For this edition of the Piano Series of concerts, organized in Paris by André Francis among others, the stage is afforded to two exemplary pianists.
First up is Mal Waldron, a New York legend who came of age in the 1950s playing for groups led by Charles Mingus, Eric Dolphy Billie Holliday and John Coltrane, for whom he wrote the standard "Soul Eyes." A drug overdose in 1963 left Waldron without the ability to play or remember any music ("I couldn't remember my own name. My hands were trembling, I couldn't play the piano. I needed shock treatments and a spinal tap to bring me back") and it was in Europe where he got his career back on track. Here, therefore, we are seeing a rejuvinated version of the great pianist, who delivers four tracks including "Watashi no Sekal," whose Japanese title mirrors the sudden success Waldron was experiencing in the country at the time.

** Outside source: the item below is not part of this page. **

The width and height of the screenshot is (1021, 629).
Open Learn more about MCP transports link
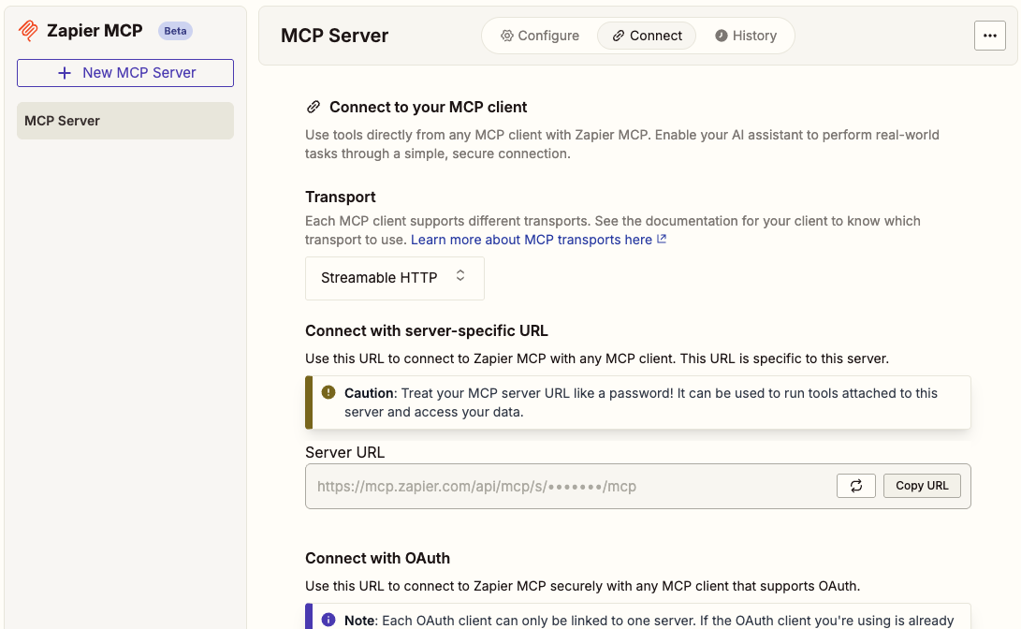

Joachim Kühn follows, a majestic pianist hailing from Germany who formed his style in the old GDR. There are no accompanists for Kühn, who chooses the solo piano format, unspooling harmonic sequences of contrasting moods that shift between often opposing emotions. Having moved to Paris just a few years before this concert, he is considered jazz royalty in Europe and has worked with the likes of Don Cherry, Michel Portal, Billy Cobham and more. Both artists are dazzling in their own way and it was a masterstroke to put them on the same stage.